[Records contained in a dataset]

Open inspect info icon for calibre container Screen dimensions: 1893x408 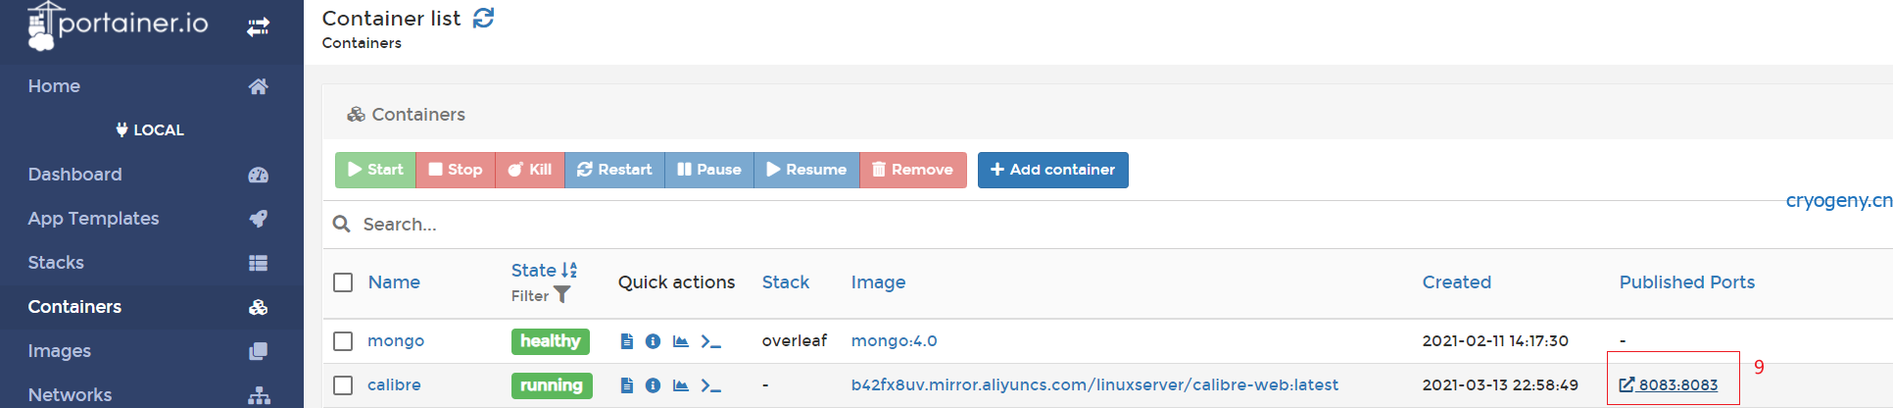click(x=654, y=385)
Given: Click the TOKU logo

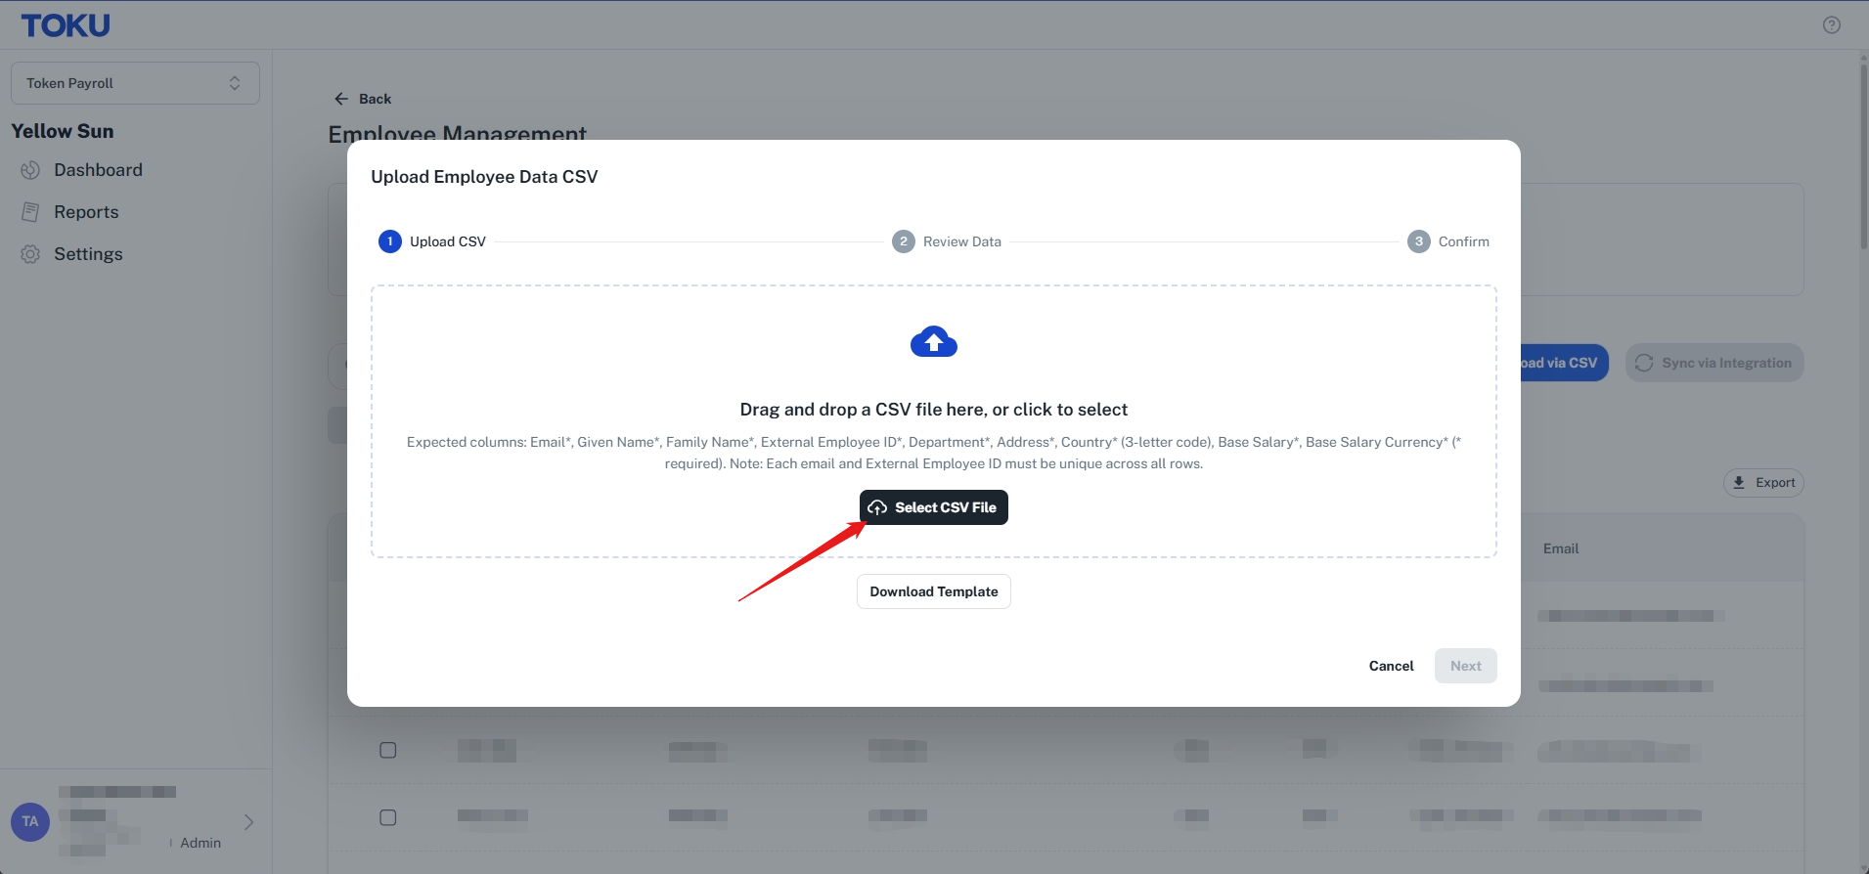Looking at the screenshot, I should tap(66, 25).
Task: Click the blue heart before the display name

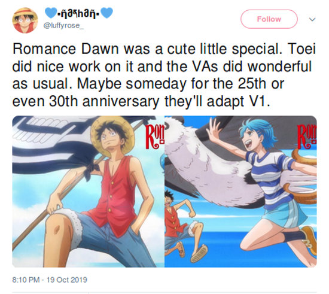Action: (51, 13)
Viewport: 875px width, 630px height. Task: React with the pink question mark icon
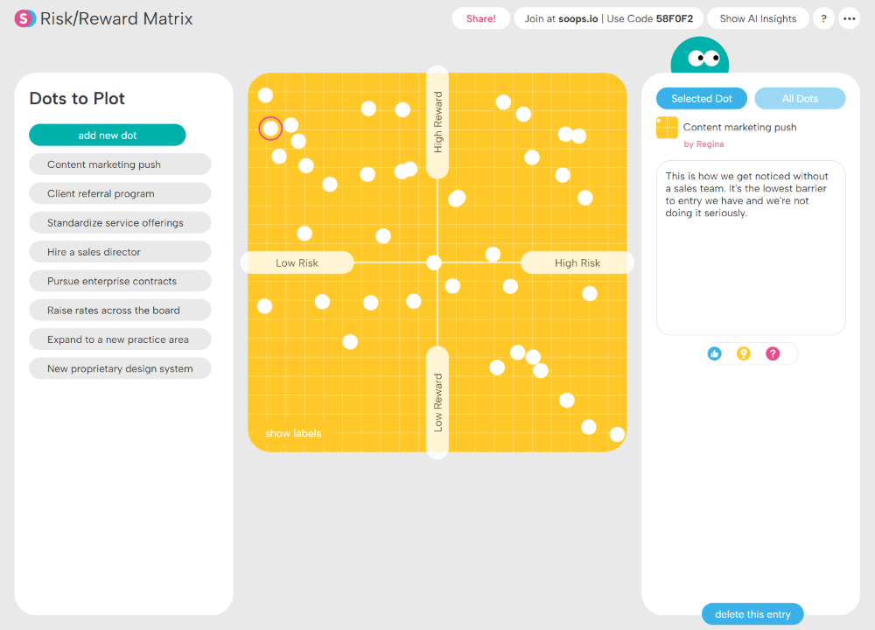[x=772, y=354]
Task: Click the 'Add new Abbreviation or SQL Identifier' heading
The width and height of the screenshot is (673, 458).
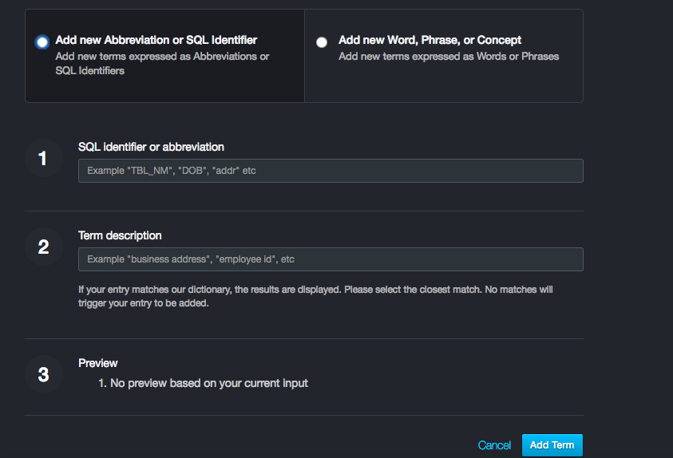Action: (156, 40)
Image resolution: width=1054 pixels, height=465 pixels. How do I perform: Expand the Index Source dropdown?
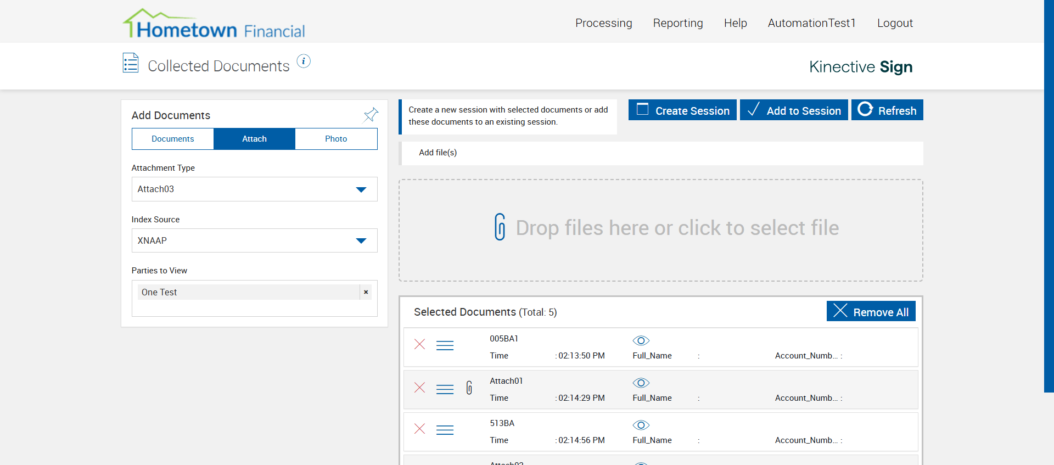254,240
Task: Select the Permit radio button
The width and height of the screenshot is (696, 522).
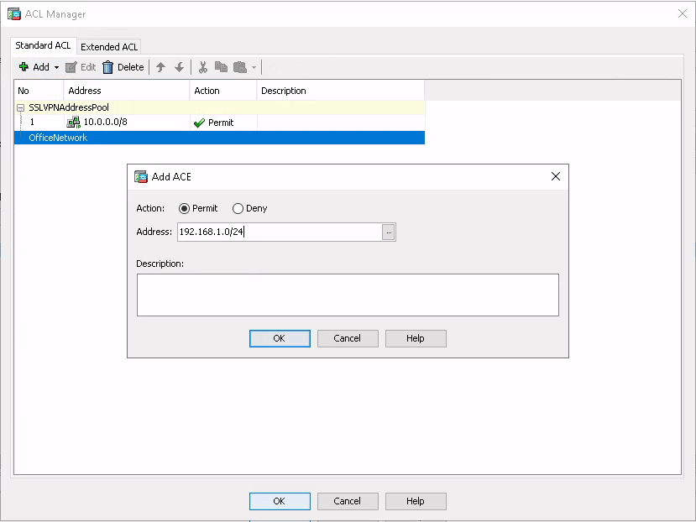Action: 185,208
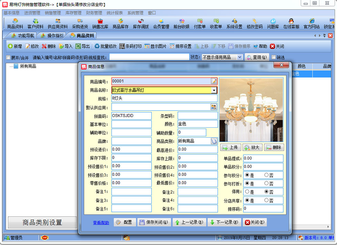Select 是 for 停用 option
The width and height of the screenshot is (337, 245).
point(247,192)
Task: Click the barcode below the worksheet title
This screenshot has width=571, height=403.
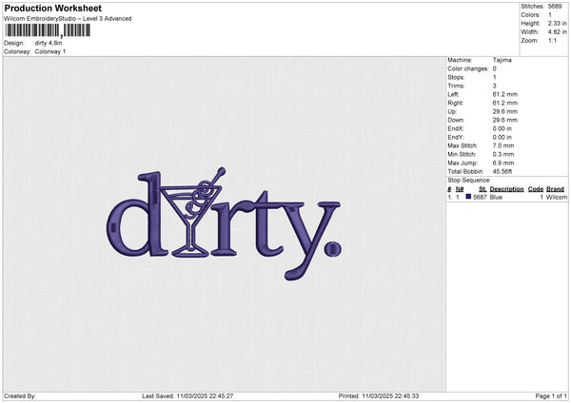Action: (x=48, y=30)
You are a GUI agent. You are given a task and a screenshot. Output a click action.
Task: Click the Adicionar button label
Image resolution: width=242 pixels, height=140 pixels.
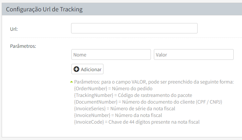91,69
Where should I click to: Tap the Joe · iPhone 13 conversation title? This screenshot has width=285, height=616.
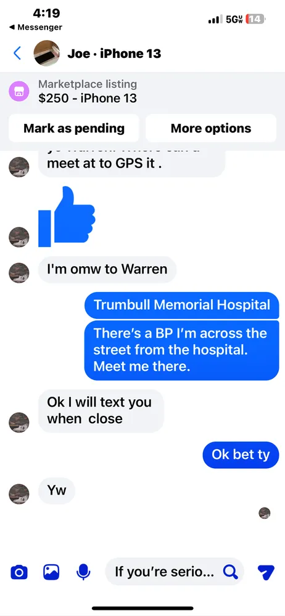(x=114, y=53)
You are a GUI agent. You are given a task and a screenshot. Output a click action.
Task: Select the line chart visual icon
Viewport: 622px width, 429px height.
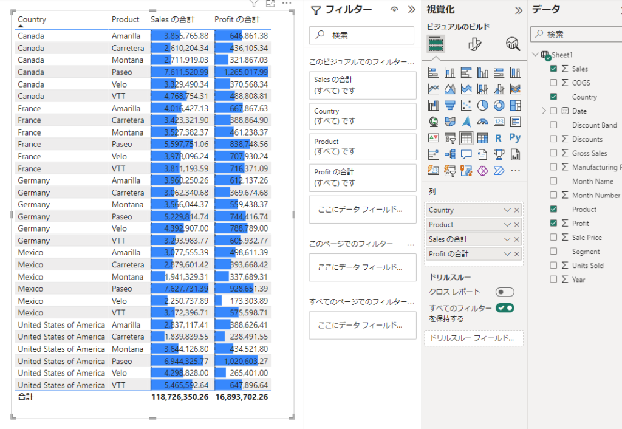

▶ What to produce
In the records above, find the line with "Viewport: 875px width, 630px" and the line with "Task: Select the Permit radio button". Write out exactly those lines and every one between, with no pictures and no other lines.

▶ Response below
Viewport: 875px width, 630px height. Task: React with the pink question mark icon
[x=772, y=354]
Task: Click the 'Add new Abbreviation or SQL Identifier' heading
The width and height of the screenshot is (673, 458).
Action: (156, 40)
Image resolution: width=1054 pixels, height=465 pixels. How do I perform: Expand the Index Source dropdown?
254,240
Task: Select the Permit radio button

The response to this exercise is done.